AI in Biomedical Engineering by Abhiram Bandi, Austin, Texas
The role of Artificial Intelligence (AI) in biomedical engineering is such a significant idea in the world of medicine. From January 2012 all the way to June 2018 the usage of AI assisted surgery or robotic surgery increased by an immense 13.3%. During the Covid-19 pandemic, the use of AI has been even more prevalent and thus causing more than 56% of health executives to have a more in depth understanding of the implementation of AI in the world of medicine. AI in medicine can be both a good and bad thing, because humans are humans and AI is, of course, an AI.
In the late 1900s, an individual named Alan Turing, a renaissance man, investigated the prospect of AI. He stated that machines and humans are similar, so if humans can have the capability of a problem-solving mindset, why couldn’t machines. In 1950 he released a paper called “Computing Machinery and Intelligence”, in which he talked about the possibility of what we know today as AI. AI is revolutionizing the world of healthcare and medicine in ways you cannot possibly imagine, from robots assisting in surgery to AI tools that can screen patients for vision loss. AI provides so much to the table for surgeons, and can also diagnose problems, have faster documentation of patient files and previous illnesses, and analyze data faster than ever.
AI in healthcare is amazing but it also provides risks because at the end of the day a computer cannot tell the difference between right and wrong or more painful and less painful. AI will not always be right, and sometimes will compromise the safety of a patient with a wrong diagnosis. A 2018 survey of 500 people revealed that only 35 percent of the people were comfortable with their data being safely stored, which brings up a question of privacy. What if a hacker got ahold of the patient's private information through the AI? First the patient’s privacy is gone therefore decreasing the trust in the computer, second who is to blame for the loss of privacy? The AI? Or the hospital who accepted the AI being there? If the AI system recommends the wrong drug or does not catch a tumor in a scan , it could put the patient at risk. If an AI system made a mistake it would not bode well for the patient's family and people will start hearing about why AI should not be used in hospitals. Another problem is data availability because getting all the patient data is not as easy as it sounds. Patients usually switch providers or try to find other insurance companies making it harder for the AI to process so much data accurately. Professional realignment is something future doctors and healthcare professionals will have to worry about. Professional realignment in healthcare is when AI takes over some medical profession such as radiology because it is very easy for a machine to do. This is bad because over time doctors' knowledge will decrease and they will not catch the mistakes the AI makes.

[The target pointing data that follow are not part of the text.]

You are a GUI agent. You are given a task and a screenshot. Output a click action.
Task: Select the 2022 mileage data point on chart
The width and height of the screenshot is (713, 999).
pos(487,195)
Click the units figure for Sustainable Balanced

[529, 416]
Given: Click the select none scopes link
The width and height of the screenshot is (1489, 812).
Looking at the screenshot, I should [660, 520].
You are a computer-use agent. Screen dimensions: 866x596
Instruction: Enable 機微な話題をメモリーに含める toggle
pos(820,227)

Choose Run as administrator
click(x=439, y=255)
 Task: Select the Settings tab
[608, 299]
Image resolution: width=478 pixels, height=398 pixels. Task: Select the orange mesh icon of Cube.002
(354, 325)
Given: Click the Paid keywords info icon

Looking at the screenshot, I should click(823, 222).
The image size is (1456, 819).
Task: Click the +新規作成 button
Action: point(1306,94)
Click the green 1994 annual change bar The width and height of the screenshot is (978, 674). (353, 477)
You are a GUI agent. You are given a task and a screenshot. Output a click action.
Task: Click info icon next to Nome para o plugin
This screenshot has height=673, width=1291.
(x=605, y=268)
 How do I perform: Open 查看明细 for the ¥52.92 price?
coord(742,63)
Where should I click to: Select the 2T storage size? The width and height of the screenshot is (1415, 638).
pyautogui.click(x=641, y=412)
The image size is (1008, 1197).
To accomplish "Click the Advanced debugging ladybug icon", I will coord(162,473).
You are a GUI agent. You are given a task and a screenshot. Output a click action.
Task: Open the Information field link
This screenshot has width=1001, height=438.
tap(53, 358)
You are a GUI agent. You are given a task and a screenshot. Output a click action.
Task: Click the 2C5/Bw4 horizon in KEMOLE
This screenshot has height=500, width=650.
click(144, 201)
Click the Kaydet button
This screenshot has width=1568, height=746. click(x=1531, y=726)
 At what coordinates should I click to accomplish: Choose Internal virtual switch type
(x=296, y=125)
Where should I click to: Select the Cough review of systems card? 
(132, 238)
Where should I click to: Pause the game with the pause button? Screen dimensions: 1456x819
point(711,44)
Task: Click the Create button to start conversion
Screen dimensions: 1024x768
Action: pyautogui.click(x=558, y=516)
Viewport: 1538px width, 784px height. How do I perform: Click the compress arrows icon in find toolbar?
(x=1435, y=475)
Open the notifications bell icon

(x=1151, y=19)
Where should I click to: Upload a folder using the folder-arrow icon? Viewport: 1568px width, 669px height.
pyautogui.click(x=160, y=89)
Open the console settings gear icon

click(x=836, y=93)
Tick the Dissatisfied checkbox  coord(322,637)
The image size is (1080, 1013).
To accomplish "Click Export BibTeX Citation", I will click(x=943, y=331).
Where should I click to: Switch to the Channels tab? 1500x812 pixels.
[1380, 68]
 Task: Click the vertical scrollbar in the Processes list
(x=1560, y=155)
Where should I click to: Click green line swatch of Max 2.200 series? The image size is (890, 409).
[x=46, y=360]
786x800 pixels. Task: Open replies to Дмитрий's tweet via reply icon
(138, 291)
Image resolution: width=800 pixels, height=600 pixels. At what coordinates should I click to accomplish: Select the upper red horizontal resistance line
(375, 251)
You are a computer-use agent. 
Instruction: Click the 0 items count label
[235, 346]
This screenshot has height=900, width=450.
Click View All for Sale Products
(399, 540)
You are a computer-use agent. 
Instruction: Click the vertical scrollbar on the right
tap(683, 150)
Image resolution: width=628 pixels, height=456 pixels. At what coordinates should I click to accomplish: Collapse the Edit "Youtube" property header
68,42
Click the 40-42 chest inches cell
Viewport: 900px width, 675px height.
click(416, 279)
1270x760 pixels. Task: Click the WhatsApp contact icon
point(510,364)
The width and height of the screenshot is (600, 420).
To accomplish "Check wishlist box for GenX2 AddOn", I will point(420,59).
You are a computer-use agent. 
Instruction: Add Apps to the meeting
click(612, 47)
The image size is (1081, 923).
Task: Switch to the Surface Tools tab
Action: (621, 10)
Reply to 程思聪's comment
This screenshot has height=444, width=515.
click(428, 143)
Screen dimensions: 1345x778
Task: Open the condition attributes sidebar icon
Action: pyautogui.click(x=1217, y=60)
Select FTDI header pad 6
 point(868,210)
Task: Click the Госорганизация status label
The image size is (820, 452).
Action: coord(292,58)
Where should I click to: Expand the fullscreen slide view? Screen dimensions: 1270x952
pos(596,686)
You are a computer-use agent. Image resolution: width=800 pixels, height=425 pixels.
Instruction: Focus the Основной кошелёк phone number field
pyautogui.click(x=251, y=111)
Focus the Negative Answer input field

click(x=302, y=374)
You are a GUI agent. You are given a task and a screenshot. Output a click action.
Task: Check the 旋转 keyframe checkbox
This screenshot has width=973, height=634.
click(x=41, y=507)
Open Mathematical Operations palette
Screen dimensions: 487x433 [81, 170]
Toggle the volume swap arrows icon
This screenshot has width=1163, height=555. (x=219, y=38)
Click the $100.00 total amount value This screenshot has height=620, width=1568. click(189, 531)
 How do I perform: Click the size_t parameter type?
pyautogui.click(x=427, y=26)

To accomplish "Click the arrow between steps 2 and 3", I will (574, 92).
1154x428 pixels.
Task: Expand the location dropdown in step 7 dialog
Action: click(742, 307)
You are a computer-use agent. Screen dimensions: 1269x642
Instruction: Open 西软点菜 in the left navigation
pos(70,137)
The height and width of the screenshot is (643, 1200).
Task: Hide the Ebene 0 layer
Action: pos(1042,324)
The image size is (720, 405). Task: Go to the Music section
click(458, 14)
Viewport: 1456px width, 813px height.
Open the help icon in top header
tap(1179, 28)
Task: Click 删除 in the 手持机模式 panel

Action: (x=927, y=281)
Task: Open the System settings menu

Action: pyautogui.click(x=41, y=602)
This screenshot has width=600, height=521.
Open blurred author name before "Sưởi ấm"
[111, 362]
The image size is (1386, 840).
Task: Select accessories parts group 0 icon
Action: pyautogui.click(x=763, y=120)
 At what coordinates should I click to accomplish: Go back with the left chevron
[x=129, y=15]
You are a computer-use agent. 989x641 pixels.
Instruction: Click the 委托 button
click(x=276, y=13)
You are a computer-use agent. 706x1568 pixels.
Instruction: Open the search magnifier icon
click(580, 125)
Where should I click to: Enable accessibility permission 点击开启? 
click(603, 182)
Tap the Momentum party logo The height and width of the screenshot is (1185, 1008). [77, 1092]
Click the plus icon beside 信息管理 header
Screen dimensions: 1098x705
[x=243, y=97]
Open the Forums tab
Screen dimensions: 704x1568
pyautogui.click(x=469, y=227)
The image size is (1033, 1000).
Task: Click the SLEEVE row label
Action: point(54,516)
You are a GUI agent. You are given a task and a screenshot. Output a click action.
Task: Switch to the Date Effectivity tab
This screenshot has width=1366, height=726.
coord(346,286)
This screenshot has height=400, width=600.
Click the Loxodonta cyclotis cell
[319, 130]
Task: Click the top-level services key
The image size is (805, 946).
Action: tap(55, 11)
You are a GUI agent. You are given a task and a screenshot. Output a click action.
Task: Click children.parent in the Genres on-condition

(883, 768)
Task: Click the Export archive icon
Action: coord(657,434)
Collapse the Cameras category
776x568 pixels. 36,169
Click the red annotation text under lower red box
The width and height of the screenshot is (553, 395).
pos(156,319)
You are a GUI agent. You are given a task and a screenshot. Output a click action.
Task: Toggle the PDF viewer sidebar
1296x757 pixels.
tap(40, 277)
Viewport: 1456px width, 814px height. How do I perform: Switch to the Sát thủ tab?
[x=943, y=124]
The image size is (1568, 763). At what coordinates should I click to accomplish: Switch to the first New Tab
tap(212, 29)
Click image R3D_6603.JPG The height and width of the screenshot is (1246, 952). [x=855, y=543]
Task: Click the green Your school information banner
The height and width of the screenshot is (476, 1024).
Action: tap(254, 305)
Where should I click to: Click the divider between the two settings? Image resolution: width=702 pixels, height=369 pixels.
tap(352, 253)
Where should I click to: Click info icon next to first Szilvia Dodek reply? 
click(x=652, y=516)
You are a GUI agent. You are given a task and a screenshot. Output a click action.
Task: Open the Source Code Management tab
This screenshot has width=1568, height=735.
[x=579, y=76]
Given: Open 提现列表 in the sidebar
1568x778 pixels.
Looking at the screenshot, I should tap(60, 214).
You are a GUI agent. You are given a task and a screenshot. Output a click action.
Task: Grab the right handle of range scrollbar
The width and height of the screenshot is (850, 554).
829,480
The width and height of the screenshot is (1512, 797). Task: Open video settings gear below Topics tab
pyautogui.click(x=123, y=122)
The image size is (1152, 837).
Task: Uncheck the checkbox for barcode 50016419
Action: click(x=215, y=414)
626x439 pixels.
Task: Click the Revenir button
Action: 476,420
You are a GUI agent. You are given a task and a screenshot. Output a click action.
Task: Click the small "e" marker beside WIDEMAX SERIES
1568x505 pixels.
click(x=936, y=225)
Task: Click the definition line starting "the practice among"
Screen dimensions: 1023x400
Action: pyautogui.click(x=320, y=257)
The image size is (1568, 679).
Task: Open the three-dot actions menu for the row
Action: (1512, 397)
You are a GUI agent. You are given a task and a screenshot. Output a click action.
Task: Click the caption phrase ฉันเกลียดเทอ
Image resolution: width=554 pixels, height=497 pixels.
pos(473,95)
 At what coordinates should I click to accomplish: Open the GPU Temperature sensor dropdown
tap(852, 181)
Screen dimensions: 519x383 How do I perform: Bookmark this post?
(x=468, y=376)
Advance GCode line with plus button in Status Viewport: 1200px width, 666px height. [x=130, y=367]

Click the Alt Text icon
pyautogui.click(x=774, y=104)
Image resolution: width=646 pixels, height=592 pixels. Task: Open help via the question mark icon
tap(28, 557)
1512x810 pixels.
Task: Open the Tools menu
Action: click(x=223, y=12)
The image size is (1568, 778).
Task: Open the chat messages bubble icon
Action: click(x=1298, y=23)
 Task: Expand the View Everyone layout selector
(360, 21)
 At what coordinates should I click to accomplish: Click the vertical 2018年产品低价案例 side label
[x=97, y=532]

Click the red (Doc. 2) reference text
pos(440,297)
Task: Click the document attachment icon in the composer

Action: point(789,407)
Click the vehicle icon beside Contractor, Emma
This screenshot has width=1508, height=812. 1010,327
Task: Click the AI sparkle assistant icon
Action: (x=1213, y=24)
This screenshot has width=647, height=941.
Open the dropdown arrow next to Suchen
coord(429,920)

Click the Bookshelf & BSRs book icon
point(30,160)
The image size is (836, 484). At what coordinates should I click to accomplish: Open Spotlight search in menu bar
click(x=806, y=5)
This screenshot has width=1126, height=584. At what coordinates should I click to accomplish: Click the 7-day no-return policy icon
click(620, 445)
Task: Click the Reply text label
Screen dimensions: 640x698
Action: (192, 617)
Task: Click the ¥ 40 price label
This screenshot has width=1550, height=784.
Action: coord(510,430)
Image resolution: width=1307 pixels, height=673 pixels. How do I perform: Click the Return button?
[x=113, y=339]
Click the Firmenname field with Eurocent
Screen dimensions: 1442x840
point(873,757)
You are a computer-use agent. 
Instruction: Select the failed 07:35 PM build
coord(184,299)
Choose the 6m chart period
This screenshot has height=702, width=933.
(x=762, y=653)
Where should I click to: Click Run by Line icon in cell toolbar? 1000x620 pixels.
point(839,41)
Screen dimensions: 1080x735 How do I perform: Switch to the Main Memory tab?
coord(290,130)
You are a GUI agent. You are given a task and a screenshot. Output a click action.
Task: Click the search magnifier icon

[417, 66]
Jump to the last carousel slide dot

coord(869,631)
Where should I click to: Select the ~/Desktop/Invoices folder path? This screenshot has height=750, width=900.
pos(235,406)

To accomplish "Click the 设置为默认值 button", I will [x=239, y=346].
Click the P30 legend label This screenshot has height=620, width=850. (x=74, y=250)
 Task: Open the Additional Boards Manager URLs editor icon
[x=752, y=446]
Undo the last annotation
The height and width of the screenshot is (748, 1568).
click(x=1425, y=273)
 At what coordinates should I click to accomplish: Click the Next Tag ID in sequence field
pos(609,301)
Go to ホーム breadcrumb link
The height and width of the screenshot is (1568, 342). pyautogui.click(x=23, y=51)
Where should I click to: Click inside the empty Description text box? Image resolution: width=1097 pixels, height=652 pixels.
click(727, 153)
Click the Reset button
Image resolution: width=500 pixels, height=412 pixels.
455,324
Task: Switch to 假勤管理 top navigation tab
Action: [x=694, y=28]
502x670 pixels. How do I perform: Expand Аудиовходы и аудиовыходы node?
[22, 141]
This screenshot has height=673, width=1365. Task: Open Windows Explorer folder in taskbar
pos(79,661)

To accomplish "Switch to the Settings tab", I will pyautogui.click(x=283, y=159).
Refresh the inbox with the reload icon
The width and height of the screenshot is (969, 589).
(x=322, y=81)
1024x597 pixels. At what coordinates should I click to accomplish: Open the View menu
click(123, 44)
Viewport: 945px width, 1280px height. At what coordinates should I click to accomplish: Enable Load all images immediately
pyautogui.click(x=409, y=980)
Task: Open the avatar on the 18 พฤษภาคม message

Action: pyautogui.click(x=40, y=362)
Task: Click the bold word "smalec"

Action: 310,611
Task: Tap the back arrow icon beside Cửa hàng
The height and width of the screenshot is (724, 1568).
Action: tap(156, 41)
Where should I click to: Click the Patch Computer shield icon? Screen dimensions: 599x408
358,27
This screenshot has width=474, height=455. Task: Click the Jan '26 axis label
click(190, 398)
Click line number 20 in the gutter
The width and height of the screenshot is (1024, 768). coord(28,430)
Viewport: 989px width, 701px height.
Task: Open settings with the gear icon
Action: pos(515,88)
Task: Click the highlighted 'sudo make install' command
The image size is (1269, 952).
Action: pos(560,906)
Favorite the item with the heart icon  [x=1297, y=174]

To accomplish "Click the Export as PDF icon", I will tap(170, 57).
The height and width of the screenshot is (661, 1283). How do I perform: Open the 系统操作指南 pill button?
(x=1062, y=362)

Is AI in healthcare worth the risks? Does the good outweigh the bad? In short, yes. AI in the medical field is absolutely revolutionizing, because it helps healthcare professionals better understand the needs of the patients. One area where AI has shown much promise is deep learning to diagnose diseases, because an early accurate diagnosis can save a patient’s life. The AI processes information much faster than a human, so this can help the AI get a much more likely cause of the system, than the doctors. AI can change the way we look at everything, not just healthcare, from navigation apps to smart assistants such as Alexa and Siri, AI has the potential to do so much.
Bali, Jatinder, et al. “Artificial Intelligence (AI) in Healthcare and Biomedical Research: Why a Strong Computational/AI Bioethics Framework Is Required?” Indian Journal of Ophthalmology, Medknow Publications & Media Pvt Ltd, Jan. 2019, www.ncbi.nlm.nih.gov/pmc/articles/PMC6324122/.
Secinaro, Silvana, et al. “The Role of Artificial Intelligence in Healthcare: a Structured Literature Review.” BMC Medical Informatics and Decision Making, BioMed Central, 10 Apr. 2021, bmcmedinformdecismak.biomedcentral.com/articles/10.1186/s12911-021-01488-9.